Also, it's not humanly feasible or functional to not think about how things work. A healthy balance should be struck between good mental discipline and the various other areas that we need to be aware of to survive and prosper.



> The human mind is very adept at fooling itself, and that it does almost constantly by forming concepts of reality based on the limited facts stored in the meat-computers in our skulls. Purpose of meditation and other practices is to stop that sort of thinking, to stop manually relating the world around us to our personal memory banks, and let the appropriate facts be accessed as needed, drawn by what's around us. Not "around" us really, but just "us", since in reality there's no separation.


The mind is indeed very adept at fooling itself, which is precisely why personal experience can't always be trusted. What is meditation if it isn't a type of experience?



> As your meditation practice deepens, you learn to "feel" and relax the mental "hand" that reaches for and grasps those limited concepts. You learn to let those thoughts go, making room for larger, more appropriate thoughts that more completely incorporate the "outside" world. Then you let go of those thoughts. Repeat until the barrier is completely dissolved.


Yes i'm familiar with mindfulness as I practice it everyday in meditation, and it's a useful mental tool, but it's not something that should be done at the expense of the rest of my life.



> To be interested in any truth spoken by any teacher, even if by the historical Buddha himself, entirely misses the point. One teacher could say, "We see only the Buddha-mind before us." Another could say, "We do not see the Buddha-mind before us." Another could say, "We see hell before us," while another says, "We see heaven before us". Not one, nor all, nor any, nor none of those statements are the truth. Teachers sometimes spout what seems to be nonsense on purpose, trying to get students to recognize the impulsiveness of that mental hand which reaches for explanations even when there are none.

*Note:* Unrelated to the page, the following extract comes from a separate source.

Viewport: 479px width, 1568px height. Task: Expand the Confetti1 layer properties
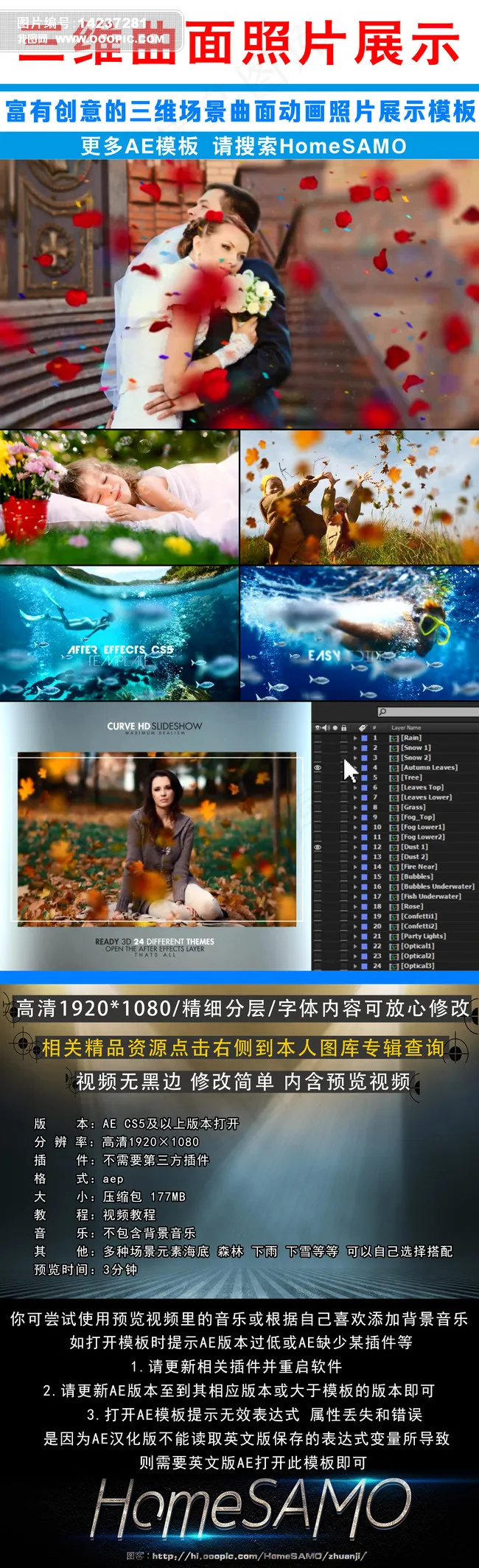coord(355,916)
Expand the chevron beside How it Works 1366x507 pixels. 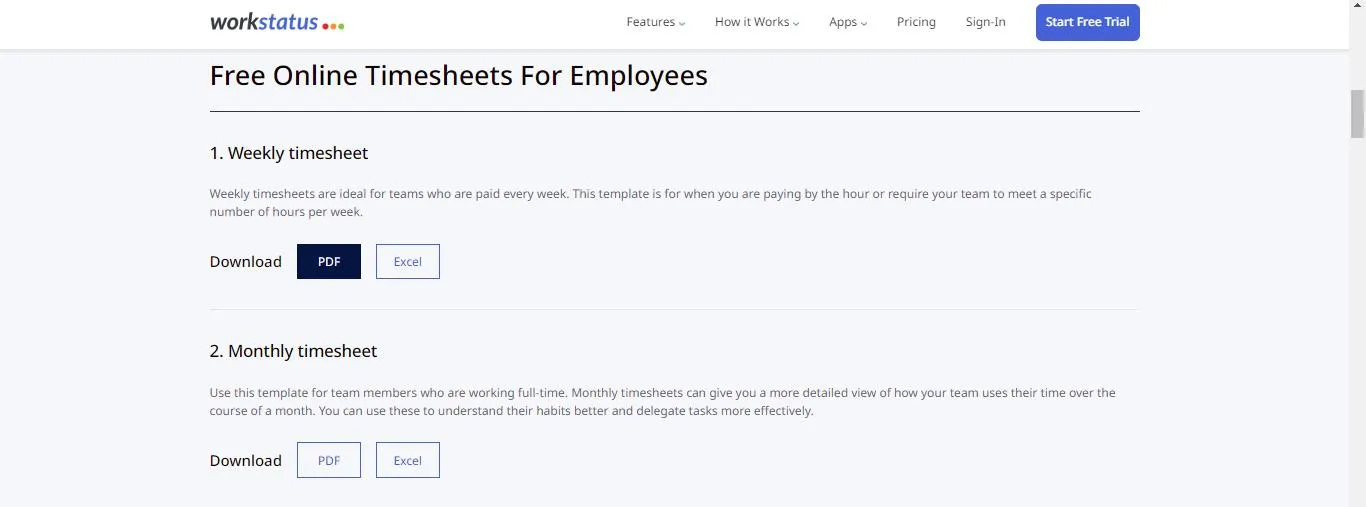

The flipside is that there is benefit in reaching for explanations when there are though.

It seems to me that achieving a balance is best practice, rather than complete immersion in either.


----------



## pazuzuinxs

ugh1979 said:


> I believe the speed of light is 299,792,458 m/s.
> I believe pi is (rounded): 3.14
> 
> Those are 2 beliefs I have that are very much compatible with universal laws, and are entirely necessary for modern life. How do they cause suffering?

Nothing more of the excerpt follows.